**What you will do:**
Please retype the data in full and exactly; the pictures are not part of the copy.

**Source data:**
┌────────

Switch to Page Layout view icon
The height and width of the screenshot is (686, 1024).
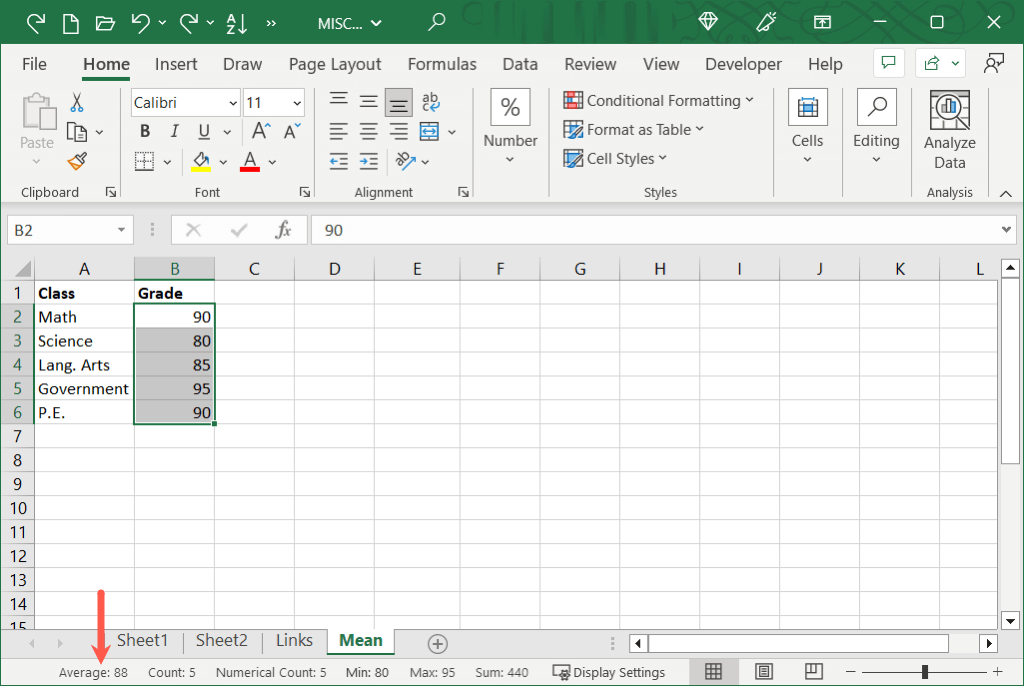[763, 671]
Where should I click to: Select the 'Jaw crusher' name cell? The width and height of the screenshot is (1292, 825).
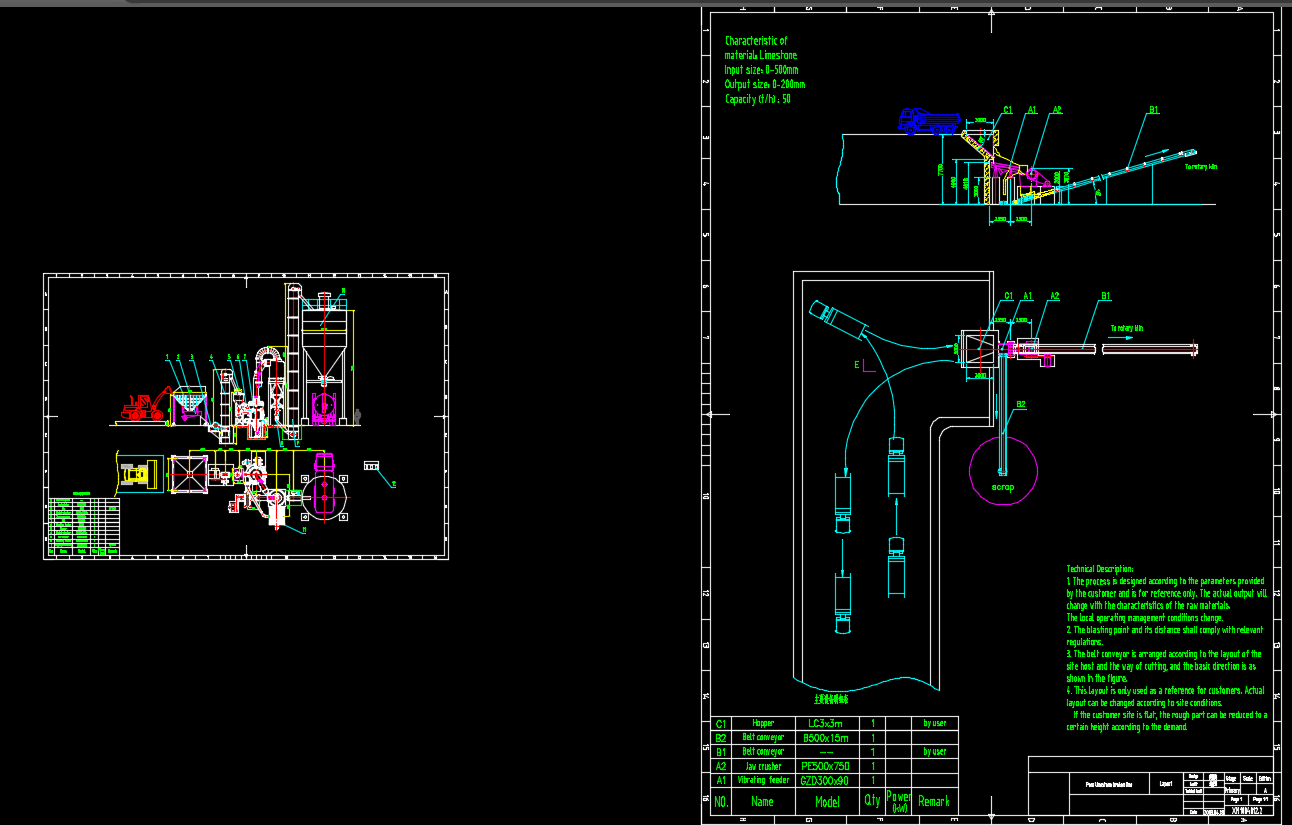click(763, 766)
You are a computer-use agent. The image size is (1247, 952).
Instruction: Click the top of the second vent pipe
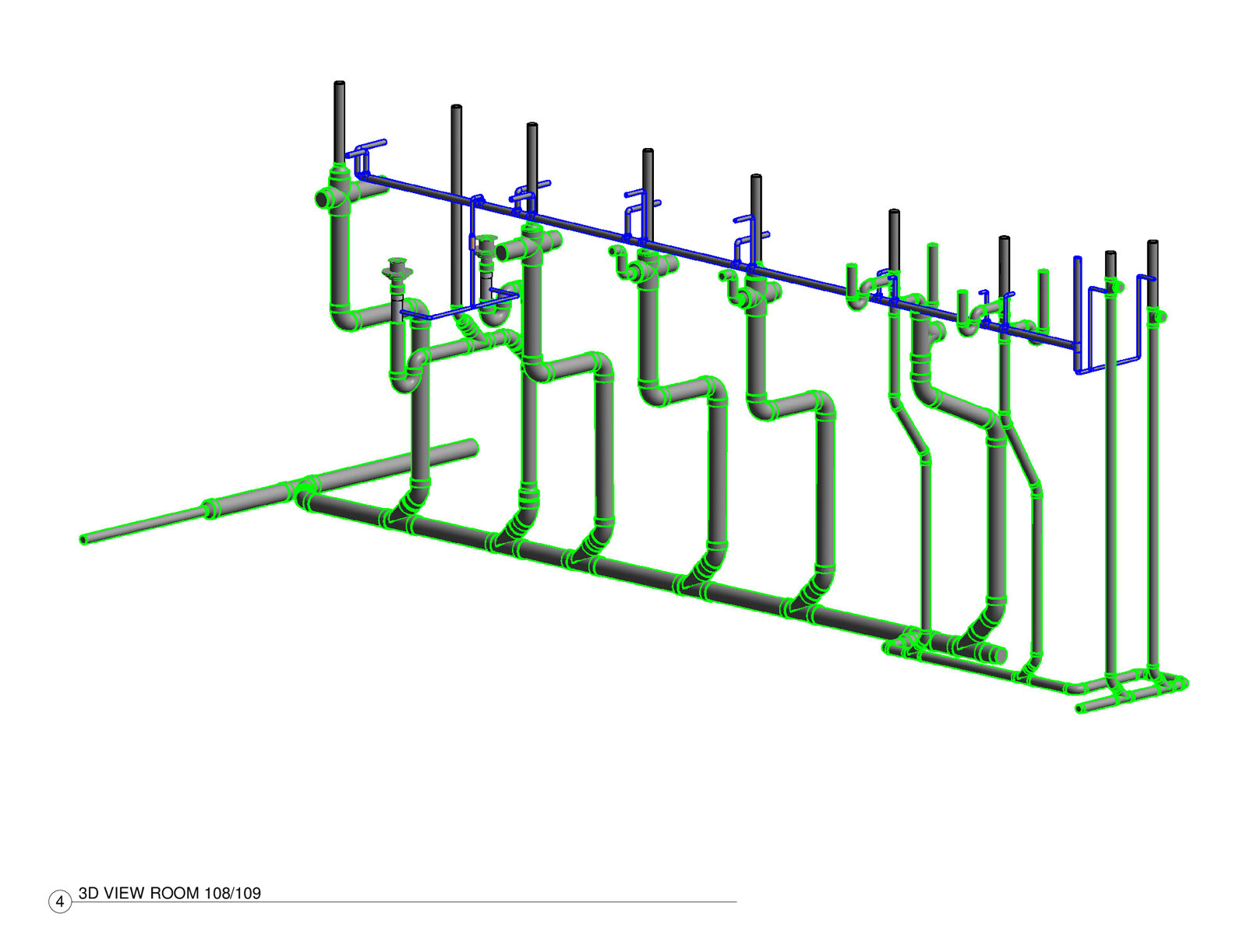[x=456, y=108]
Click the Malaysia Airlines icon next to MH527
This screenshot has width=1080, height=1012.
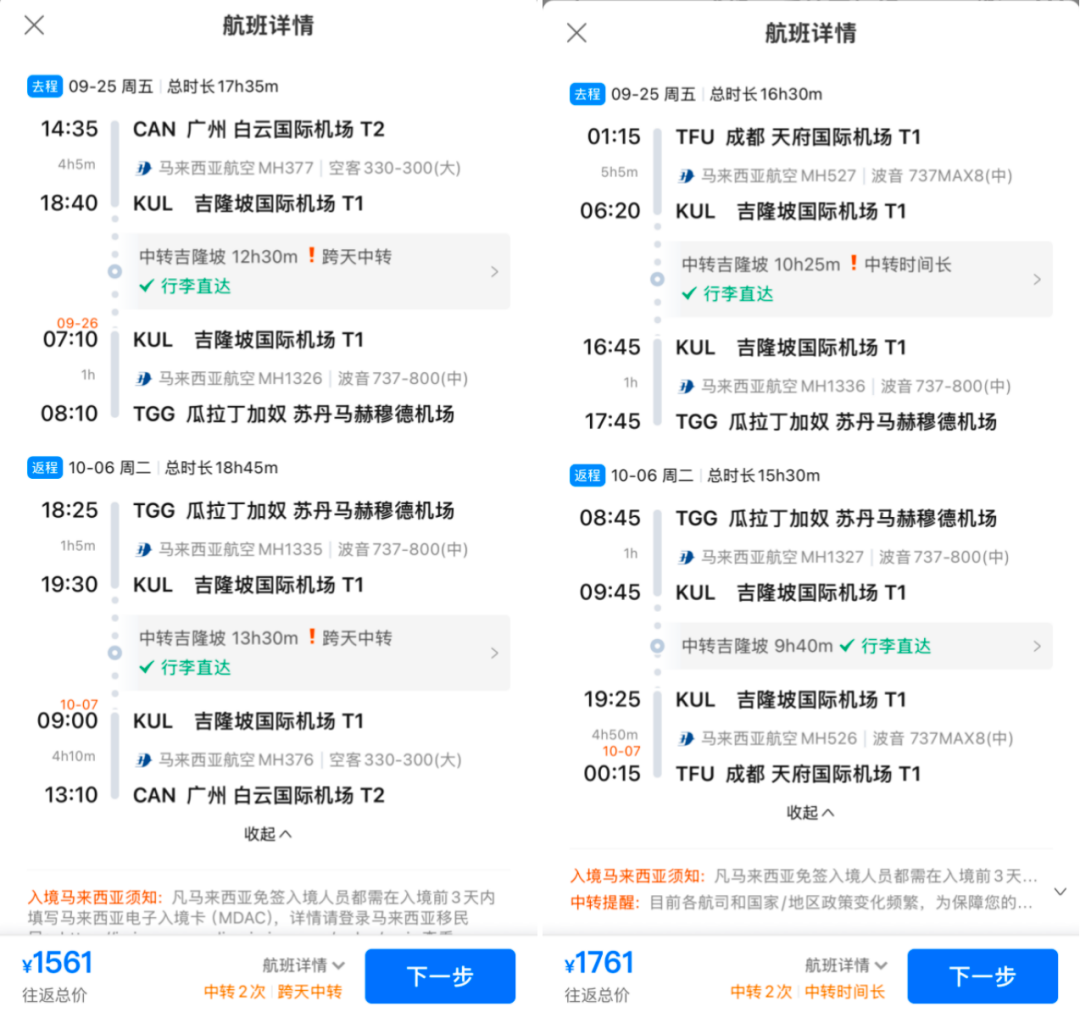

└────────

**Exercise solution:**
Switch to Page Layout view icon
The height and width of the screenshot is (686, 1024).
[763, 671]
Where should I click to: Select the 'Jaw crusher' name cell? The width and height of the screenshot is (1292, 825).
click(763, 766)
You are a computer-use agent. The image size is (1247, 952).
Instruction: Click the top of the second vent pipe
[x=456, y=108]
Click the Malaysia Airlines icon next to MH527
This screenshot has width=1080, height=1012.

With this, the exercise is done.